Jeez, are you out of your mind? What if Scott reads that on its way past?!?

*****

He's too goodie good for that. Couldn't pull a needle out of his butt with both hands and a pliers, could you?

*****

Oh, that's terrible! LOL!

*****

Quit laughing so loud, Mr L looking around

*****

(Some minutes later)

*****

Pietro -
You're looking pretty good there, baby. I love it when you stick your tounge out a little like you're pretending to pay attention.

*****

Well, if YOU hadn't gotten me in trouble, he wouldn't have noticed me at all and I wouldn't be needing to pretend. And Needle Butt over there is definetely getting suspicious of us. Quit passing notes!!

*****

He's just jealous that I'm the one that gets to go home with you. And to your room with you, and your bed with you, and to your shower with you... mmm. I didn't used to like showers better than baths, but I'm definetely starting to convert, you know that?

*****

Gee, wonder WHY...

Uh oh, Mr L alert

*****

At least we both look like we're writing. And if he catches us, NB will be the one caught with it. Which means I'll have to make this something worth reading out loud to the class... like maybe the fact that your buns are just about the hottest thing I've ever seen. Especially when they're wiggling under me. Questions/comments?

*****

Just that you're out of your mind, and NB is probably on to us. What do you think he'd do if he found out we were queer?

*****

Ask to join us.  But then, you'd like that, wouldn't you? C'mon, wouldn't you? You want me to do Needle Butt while he blows you, don't you? Or maybe you wanna be the one to ride him, while I watch? Or heck, you could do him while I do you, all of us all piled on top of each other...

*****

Lance, cut it out or I swear to God I'll kill you.

*****

Omigod, you DO! You want a Minage etwa with SCOTT!!

*****

First of all: EEEW. And if we can't get the needle out of his butt, what makes you think I'm gonna risk the safety of anything wider? Besides, I bet he even lectures when he's coming....
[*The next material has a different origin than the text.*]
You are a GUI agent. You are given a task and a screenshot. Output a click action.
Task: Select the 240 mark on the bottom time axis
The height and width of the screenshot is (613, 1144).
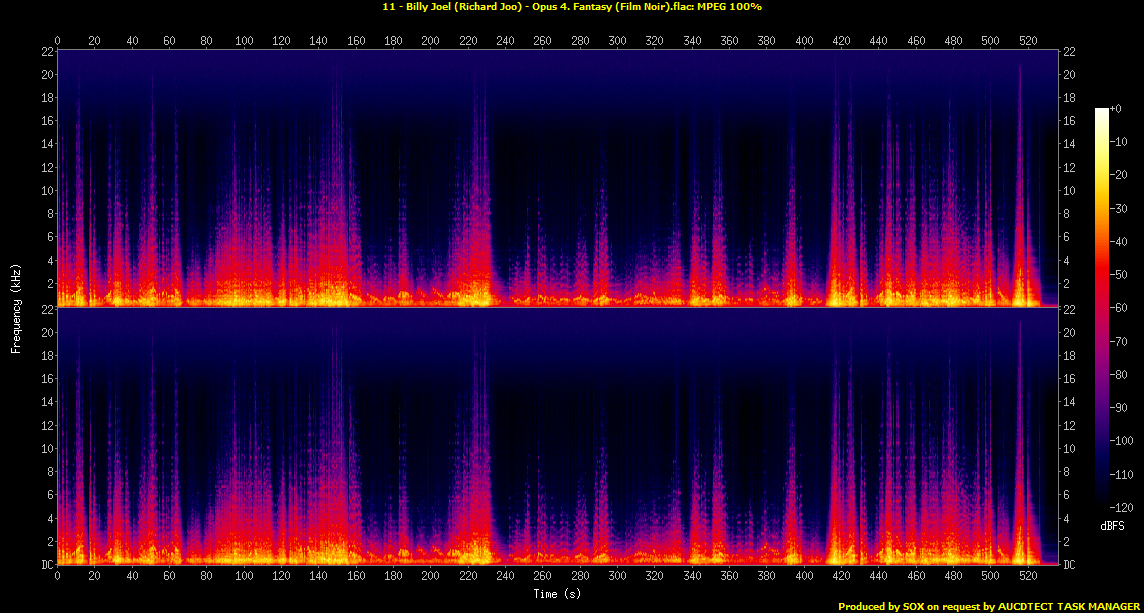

And it's spelled Menage A Trois, dumbass. Maybe if you ever payed attention in class you'd know that.

*****

Aw, sweet thang, you so good to me. You know I jest love it when y'all call me 'dumbass'.

*****

Oh God, quit moving your hips like that!

*****

Get over here and make me.

*****

Mr L alert

*****

Forget Mr L. I'm gonna go to the bathroom and take care of this.... condition I'm in. Come with me (or cum with me) if you need some relief too... and I'd hurry along if I were you, I dunno how long I'm gonna last...

*****

Tempting as you are, don't you think it would look a little suspicious if we both got up at the same time, both with raging hardons, and asked to go to the bathroom together?

*****

Think of it as a challenge.

*****

........Damn you.

DAMN you.

*****

Pietro and Lance:
          Curriculum. Remember it?

Look, I don't care WHAT you guys do in your spare time, but I'm not in the mood to be the messenger for your gross note-sex. Besides, there's a test friday on this stuff, and I for one care whether or not I pass this class. So get out of here, get it over with, and quit wasting notebook paper!
-Scott

P.S. The next guy to call me Needle Butt is gonna find out what "up the ass" REALLY means. Got it?